■ Testo citato:
La sentenza di assoluzione definitiva
emessa dal Tribunale internazionale per l'ex Jugoslavia nei confronti
degli ex generali croati Ante Gotovina e Mladen Markac, accusati dei
crimini di guerra e contro l'umanità compiuti durante l'Operazione
Tempesta che portò alla riconquista della Kraijna, condannati in
primo grado a pesanti pene detentive, ha suscitato dure reazioni in
Serbia che però non sono andate al di là delle prevedibili
dichiarazioni delle maggiori autorità di Belgrado. La gran parte
dell'opinione pubblica serba, pur non condividendo, con tutta
probabilità, la decisione dei giudici dell'Aja, non si è fatta
coinvolgere dalle proteste dei gruppi ultranazionalisti. Qui di
seguito un breve resoconto di Riccardo De Mutiis su come soprattutto
i media serbi hanno commentato la notizia.
La Corte d’appello del Tribunale
penale per l’ex Yugoslavia, come è noto, ha assolto i generali
croati Gotovina e Markac dai crimini loro ascritti contro la
popolazione serba della Kraijna, con un verdetto di stretta misura (3
voti a 2): il confronto in camera di consiglio deve essere stato duro
e serrato se uno dei giudici, Fausto Pocar, di gran lunga il più
autorevole del collegio giudicante, ha espresso pubblicamente il suo
dissenso dalla decisione, affermando che la stessa contraddice ogni
principio di giustizia. Ci si potrebbe addentrare su questioni
giuridiche, quali quella delle lacune procedurali dei giudizi che si
svolgono all’Aja o quella della insufficienza, a livello
internazionale, delle norme incriminatrici poche e generiche. Ci si
potrebbe soffermare sulle modalità di composizione delle giurie, le
quali, in nome del principio della rappresentanza di tutte le nazioni
nei vari organismi, prevedono in molti casi la partecipazione di
magistrati che, a causa della loro provenienza e quindi della natura
dei procedimenti che trattano nel loro Paese, non hanno alcuna
familiarità con i casi giudicati all’Aja: è paradigmatico, in
questo senso l’inserimento nel collegio che ha giudicato gli
appelli proposti da Gotovina e Markac, di un magistrato giamaicano,
Patrick Robinson. E’ tuttavia impossibile, allo stato attuale,
procedere ad una corretta ed approfondita esegesi della sentenza
d’appello e ciò in quanto la stessa richiederebbe la conoscenza di
tutti gli atti processuali. Si preferisce quindi esaminare la
questione sotto una diversa angolazione e cioè si intende
concentrare l’attenzione sul modo in cui in Serbia è stata vissuta
e commentata la sentenza della Corte d’appello dell’Aja.

■ Dati forniti:
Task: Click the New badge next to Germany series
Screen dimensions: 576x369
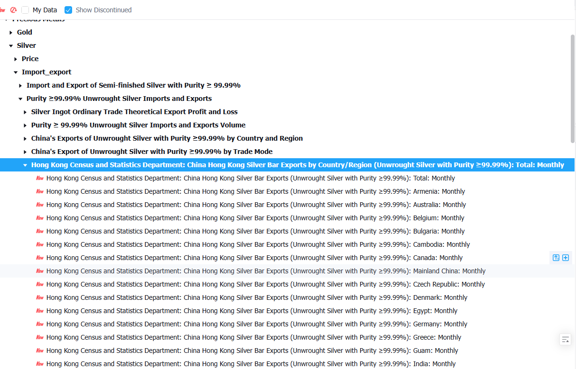Action: pyautogui.click(x=40, y=324)
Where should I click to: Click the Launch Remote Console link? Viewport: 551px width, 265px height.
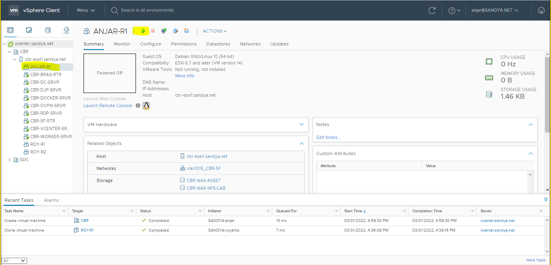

■ Compito da svolgere: Riscrivi il testo citato cominciando dal punto che contiene "La sentenza di" e fermandoti dopo "commentato la notizia.", rinominando ogni "Kraijna" in "Krajina". Le righe sono materiale separato dal testo citato.

■ Risposta scritta:
La sentenza di assoluzione definitiva
emessa dal Tribunale internazionale per l'ex Jugoslavia nei confronti
degli ex generali croati Ante Gotovina e Mladen Markac, accusati dei
crimini di guerra e contro l'umanità compiuti durante l'Operazione
Tempesta che portò alla riconquista della Krajina, condannati in
primo grado a pesanti pene detentive, ha suscitato dure reazioni in
Serbia che però non sono andate al di là delle prevedibili
dichiarazioni delle maggiori autorità di Belgrado. La gran parte
dell'opinione pubblica serba, pur non condividendo, con tutta
probabilità, la decisione dei giudici dell'Aja, non si è fatta
coinvolgere dalle proteste dei gruppi ultranazionalisti. Qui di
seguito un breve resoconto di Riccardo De Mutiis su come soprattutto
i media serbi hanno commentato la notizia.